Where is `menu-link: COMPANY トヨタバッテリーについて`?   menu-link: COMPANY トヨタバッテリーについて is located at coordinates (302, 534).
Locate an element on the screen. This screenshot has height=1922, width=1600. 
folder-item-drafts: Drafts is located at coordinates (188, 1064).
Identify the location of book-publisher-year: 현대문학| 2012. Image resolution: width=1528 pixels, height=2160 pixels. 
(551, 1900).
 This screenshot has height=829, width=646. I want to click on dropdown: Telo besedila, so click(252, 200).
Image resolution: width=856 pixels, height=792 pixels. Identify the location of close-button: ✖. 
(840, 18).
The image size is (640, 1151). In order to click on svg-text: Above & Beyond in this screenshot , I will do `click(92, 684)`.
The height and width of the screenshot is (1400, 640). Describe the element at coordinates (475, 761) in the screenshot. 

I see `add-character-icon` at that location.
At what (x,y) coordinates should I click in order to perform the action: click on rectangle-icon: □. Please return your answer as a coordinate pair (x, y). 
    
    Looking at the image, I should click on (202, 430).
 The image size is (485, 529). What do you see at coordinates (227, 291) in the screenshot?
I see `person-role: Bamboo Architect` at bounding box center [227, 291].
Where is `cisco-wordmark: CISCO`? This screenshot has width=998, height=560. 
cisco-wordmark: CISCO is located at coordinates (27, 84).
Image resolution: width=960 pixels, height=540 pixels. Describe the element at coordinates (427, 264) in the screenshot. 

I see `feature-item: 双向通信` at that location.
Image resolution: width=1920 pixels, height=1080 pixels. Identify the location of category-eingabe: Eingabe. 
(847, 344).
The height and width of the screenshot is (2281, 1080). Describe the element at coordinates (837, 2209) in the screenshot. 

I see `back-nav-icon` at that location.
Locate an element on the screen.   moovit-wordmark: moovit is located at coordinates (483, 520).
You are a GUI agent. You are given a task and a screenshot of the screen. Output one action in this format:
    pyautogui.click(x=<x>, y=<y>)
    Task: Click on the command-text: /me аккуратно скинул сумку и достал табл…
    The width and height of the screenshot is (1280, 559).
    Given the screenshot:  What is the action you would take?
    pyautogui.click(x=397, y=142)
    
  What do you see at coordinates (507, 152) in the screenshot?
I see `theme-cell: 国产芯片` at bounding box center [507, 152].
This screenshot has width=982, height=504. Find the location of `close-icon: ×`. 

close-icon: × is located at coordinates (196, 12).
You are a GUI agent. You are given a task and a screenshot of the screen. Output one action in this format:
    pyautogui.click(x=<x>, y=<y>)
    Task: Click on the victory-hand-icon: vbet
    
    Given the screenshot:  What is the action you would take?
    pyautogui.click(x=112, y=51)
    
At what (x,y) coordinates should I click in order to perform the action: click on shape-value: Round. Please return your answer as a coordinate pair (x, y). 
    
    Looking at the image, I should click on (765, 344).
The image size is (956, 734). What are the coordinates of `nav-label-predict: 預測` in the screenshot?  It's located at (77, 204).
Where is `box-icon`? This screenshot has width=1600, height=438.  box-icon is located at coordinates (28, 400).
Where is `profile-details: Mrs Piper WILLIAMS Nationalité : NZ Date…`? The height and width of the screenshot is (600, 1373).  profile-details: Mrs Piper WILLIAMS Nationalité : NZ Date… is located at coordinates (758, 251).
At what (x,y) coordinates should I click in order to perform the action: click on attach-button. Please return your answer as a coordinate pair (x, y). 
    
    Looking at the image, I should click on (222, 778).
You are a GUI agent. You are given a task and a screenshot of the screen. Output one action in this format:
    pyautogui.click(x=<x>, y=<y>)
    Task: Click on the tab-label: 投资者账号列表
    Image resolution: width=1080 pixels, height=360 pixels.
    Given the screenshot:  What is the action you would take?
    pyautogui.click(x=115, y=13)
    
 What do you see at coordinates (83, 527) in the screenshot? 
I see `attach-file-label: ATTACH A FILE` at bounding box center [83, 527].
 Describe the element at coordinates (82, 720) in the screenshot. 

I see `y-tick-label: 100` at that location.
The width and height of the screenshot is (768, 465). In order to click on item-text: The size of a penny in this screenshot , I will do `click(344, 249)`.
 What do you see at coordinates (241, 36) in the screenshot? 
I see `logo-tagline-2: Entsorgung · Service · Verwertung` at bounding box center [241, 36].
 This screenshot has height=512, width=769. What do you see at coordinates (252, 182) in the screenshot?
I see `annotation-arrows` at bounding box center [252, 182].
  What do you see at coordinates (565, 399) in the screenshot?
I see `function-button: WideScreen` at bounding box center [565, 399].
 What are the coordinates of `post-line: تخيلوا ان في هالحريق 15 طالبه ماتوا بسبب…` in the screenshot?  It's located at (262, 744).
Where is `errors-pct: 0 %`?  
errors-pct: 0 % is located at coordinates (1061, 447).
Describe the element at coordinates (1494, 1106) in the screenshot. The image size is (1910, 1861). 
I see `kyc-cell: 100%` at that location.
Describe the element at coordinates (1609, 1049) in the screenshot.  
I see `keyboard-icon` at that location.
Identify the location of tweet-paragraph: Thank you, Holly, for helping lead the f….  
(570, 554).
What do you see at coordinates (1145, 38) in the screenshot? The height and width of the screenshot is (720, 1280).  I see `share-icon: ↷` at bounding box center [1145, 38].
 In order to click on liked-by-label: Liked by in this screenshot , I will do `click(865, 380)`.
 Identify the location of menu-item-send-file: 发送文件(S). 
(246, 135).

Work to complete -> Copy the listing word for word, starting at its first line and ending at the line that contains "folder-item-drafts: Drafts is", both included.

Answer box ->
Where is `menu-link: COMPANY トヨタバッテリーについて`?   menu-link: COMPANY トヨタバッテリーについて is located at coordinates (302, 534).
Locate an element on the screen. This screenshot has height=1922, width=1600. 
folder-item-drafts: Drafts is located at coordinates (188, 1064).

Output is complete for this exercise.